The psychiatrist told Dave and his wife that Ben had been taking drugs which might have made him psychotic. After several months of seeing the psychiatrist Ben was discharged from the system because the doctor thought he was well.
Ben soon became unwell again. People heard him saying “strange things”. Dave and his wife tried to get him referred to a psychiatrist again. One day he disappeared and was found wandering on the railway line. Another day Ben hurt his hand and was taken to casualty, where Dave and his wife asked for an assessment with someone from the mental health team. Ben was seen by another psychiatrist, who recommended he be admitted to hospital.
Ben went into hospital as a voluntary patient. He was there for six weeks, on medication. He was then discharged under the care of a community psychiatric nurse. Although the nurse visited about 10 times over a 10 week period there did not seem to be a care plan in place. Ben’s mental health seemed to be deteriorating and so Dave and his wife managed to get an appointment with the psychiatrist for 17th March, but on 14th March 2003 Ben killed himself by driving in front of a lorry.
Dave and his wife were totally shocked. Ben’s death came like a “bolt from the blue”. They had been told by the psychiatrist that Ben was in the top 10% for recovery and they had no idea that he was thinking about suicide. Ben had mentioned suicide to one of his friends but he had not discussed it with his parents. They went to see his body at the hospital, which they thought was important, but naturally found distressing.
The police and the coroner’s officer acted in a kind and compassionate manner. At the inquest the coroner concluded that Ben had killed himself. The Hospital Trust suggested that it might have been an accidental death, but Dave and his wife were sure that Ben’s death was due to suicide.

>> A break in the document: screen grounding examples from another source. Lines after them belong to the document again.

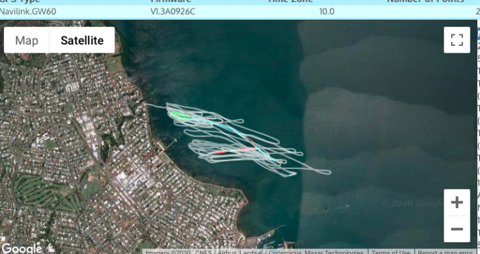Select the 10.0 time zone value
The image size is (480, 254).
coord(326,12)
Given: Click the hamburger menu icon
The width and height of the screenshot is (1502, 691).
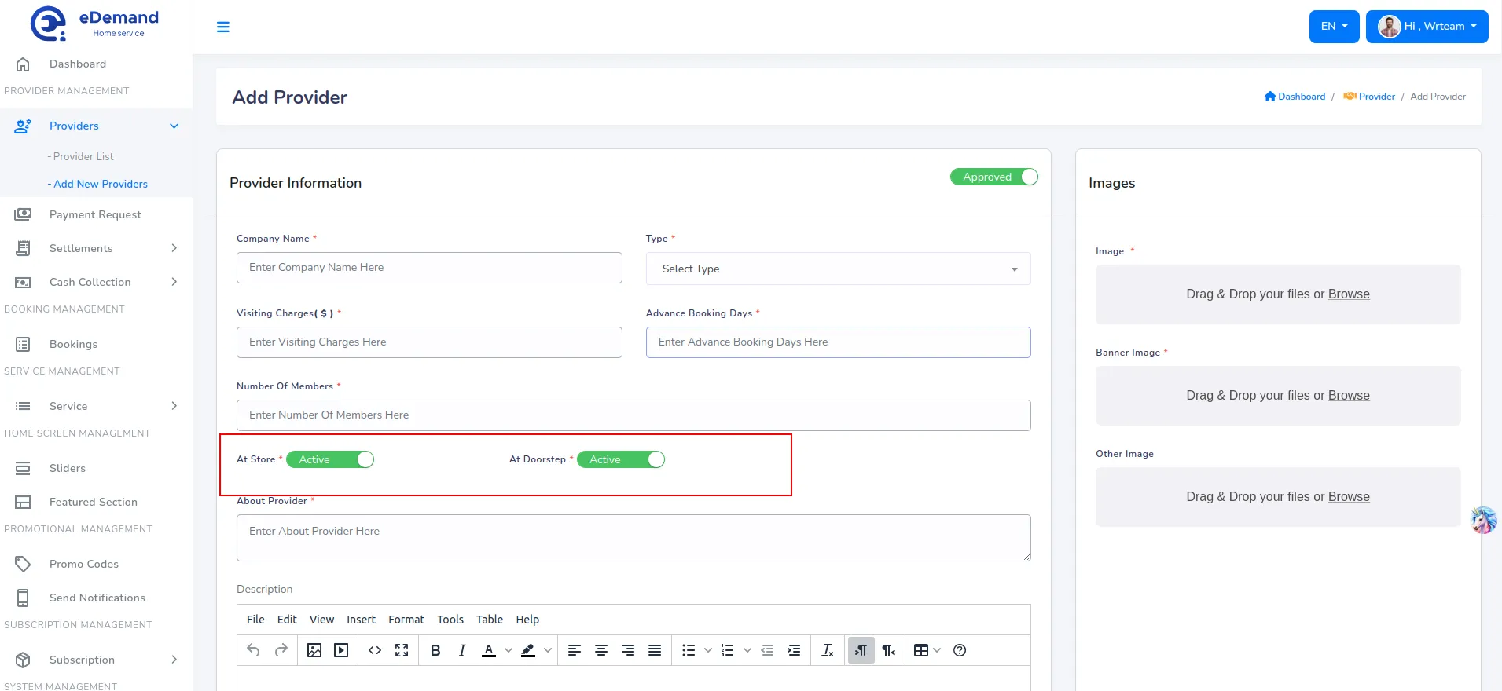Looking at the screenshot, I should point(223,27).
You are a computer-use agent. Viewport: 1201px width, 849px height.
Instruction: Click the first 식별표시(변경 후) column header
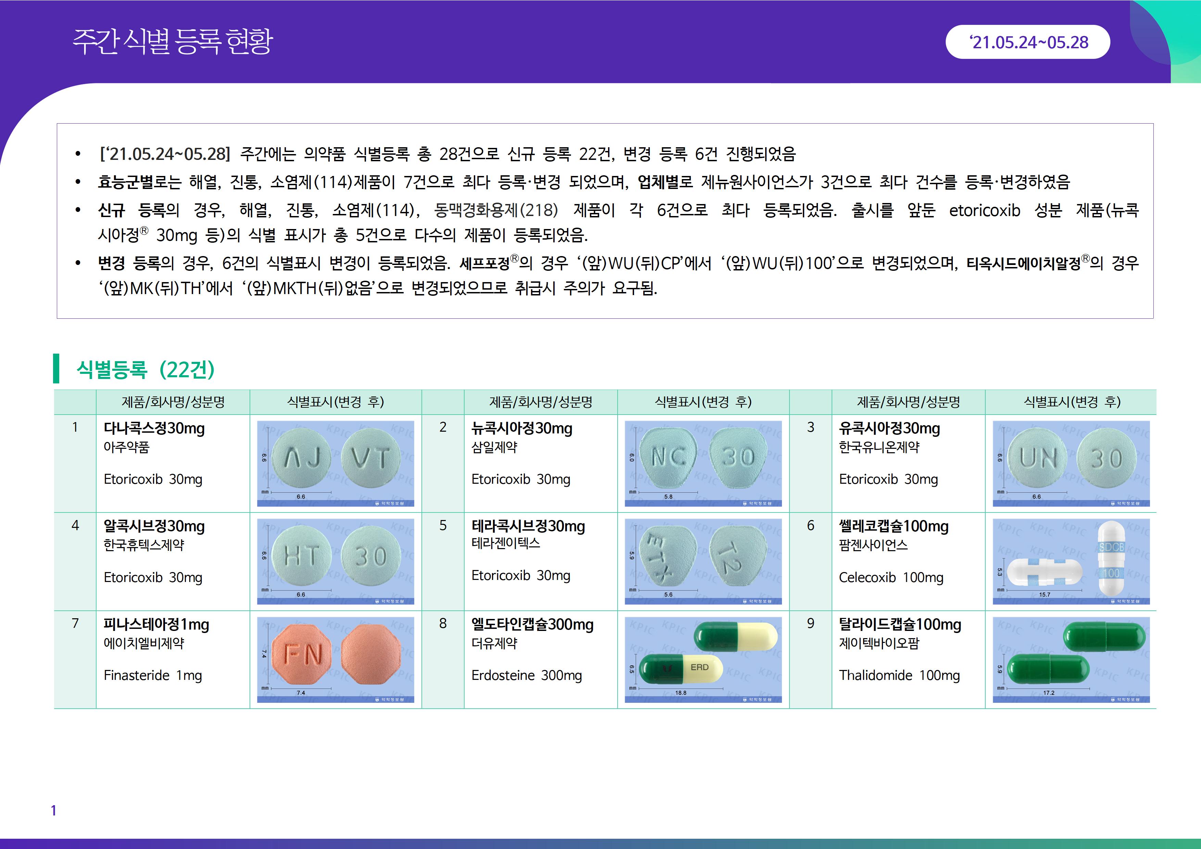click(x=335, y=402)
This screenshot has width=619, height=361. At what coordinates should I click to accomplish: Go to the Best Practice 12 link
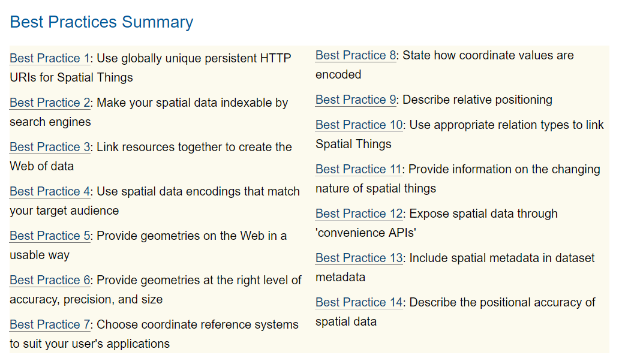coord(359,213)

Dave and his wife put in a complaint to the Trust about the inadequate care they believed their son had received. They felt angry about the lack of communication between the doctors and themselves and the apparent lack of communication between the community psychiatric nurse and the doctors. The Trust denied any mal practice or lack of care so the matter went to the Health Service Ombudsman. The Ombudsman made a series of recommendations but the Trust said that they could not guarantee that the changes could be made because of a lack of resources.
Since Ben’s death Dave has tried to work but has found it difficult and is not working at the moment. He finds it hard to concentrate. Dave and his wife have been shattered by events and feel isolated in their grief. Dave has seen a psychiatrist and had counselling and cognitive behavioural therapy, which he has found helpful. He and his wife have also found friendship and comfort from the group, Compassionate Friends. Dave did not find help from Survivors of Bereavement by Suicide (SOBS). He found other people’s stories too distressing.
Dave’s thoughts and feelings have changed a little over time. He doesn’t think about Ben every moment of the day, but the weight of his loss can suddenly hit him, and then he feels as bad as he has ever done since Ben’s death. Dave would like to talk about Ben but finds that other people expect him and his wife to have got over Ben’s death and that other people do not want to talk about Ben or about suicide. This is upsetting and isolating.
Dave and is wife continue to go to suicide prevention strategy meetings. They hope to give health professionals some insight into the terrible effect that suicide can have on a family.